━━━ Supplied material

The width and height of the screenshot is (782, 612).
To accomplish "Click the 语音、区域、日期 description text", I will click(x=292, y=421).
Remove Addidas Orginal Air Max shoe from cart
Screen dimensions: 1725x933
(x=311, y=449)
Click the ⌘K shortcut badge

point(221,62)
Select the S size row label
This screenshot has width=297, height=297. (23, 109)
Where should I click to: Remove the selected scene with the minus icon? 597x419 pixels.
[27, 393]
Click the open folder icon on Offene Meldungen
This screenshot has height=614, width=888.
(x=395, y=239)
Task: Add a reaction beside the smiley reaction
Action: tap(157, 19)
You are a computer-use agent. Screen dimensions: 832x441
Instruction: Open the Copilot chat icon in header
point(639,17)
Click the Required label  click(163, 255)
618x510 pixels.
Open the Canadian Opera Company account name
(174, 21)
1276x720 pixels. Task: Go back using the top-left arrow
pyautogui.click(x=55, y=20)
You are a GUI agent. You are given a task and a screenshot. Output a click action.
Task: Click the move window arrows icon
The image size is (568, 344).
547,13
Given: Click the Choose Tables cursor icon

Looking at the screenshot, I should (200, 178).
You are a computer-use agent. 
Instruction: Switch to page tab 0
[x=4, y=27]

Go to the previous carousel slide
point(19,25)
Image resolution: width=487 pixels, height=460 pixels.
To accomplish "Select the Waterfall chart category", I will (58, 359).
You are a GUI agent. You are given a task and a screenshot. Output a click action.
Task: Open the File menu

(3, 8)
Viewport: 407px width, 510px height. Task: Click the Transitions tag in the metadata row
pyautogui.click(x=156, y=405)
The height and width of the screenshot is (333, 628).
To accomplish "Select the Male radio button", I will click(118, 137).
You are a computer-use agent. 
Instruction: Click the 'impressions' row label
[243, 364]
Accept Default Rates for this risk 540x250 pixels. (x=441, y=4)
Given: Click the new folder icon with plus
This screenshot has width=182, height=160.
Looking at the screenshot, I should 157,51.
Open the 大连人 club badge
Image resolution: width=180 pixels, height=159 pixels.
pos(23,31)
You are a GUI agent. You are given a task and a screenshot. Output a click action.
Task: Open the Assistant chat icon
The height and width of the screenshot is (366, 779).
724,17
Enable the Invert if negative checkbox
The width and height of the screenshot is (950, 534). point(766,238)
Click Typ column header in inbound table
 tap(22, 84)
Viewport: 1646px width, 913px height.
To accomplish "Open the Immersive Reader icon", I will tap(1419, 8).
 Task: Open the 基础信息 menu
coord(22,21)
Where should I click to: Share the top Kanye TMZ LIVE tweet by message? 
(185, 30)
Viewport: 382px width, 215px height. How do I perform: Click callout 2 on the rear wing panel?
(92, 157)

━━━━━━

### Aim of the task
Please pull out each line of the listing above that contains the string "screenshot".

### Task result
The width and height of the screenshot is (782, 612).
This screenshot has width=297, height=297. (23, 109)
This screenshot has height=614, width=888.
You are a GUI agent. You are given a task and a screenshot. Output a click action.
Looking at the screenshot, I should (200, 178).
You are a GUI agent. You are given a task and a screenshot. Output a click action.
The height and width of the screenshot is (333, 628).
This screenshot has width=182, height=160.
Looking at the screenshot, I should 157,51.
You are a GUI agent. You are given a task and a screenshot. Output a click action.
The height and width of the screenshot is (366, 779).
The width and height of the screenshot is (950, 534). point(766,238)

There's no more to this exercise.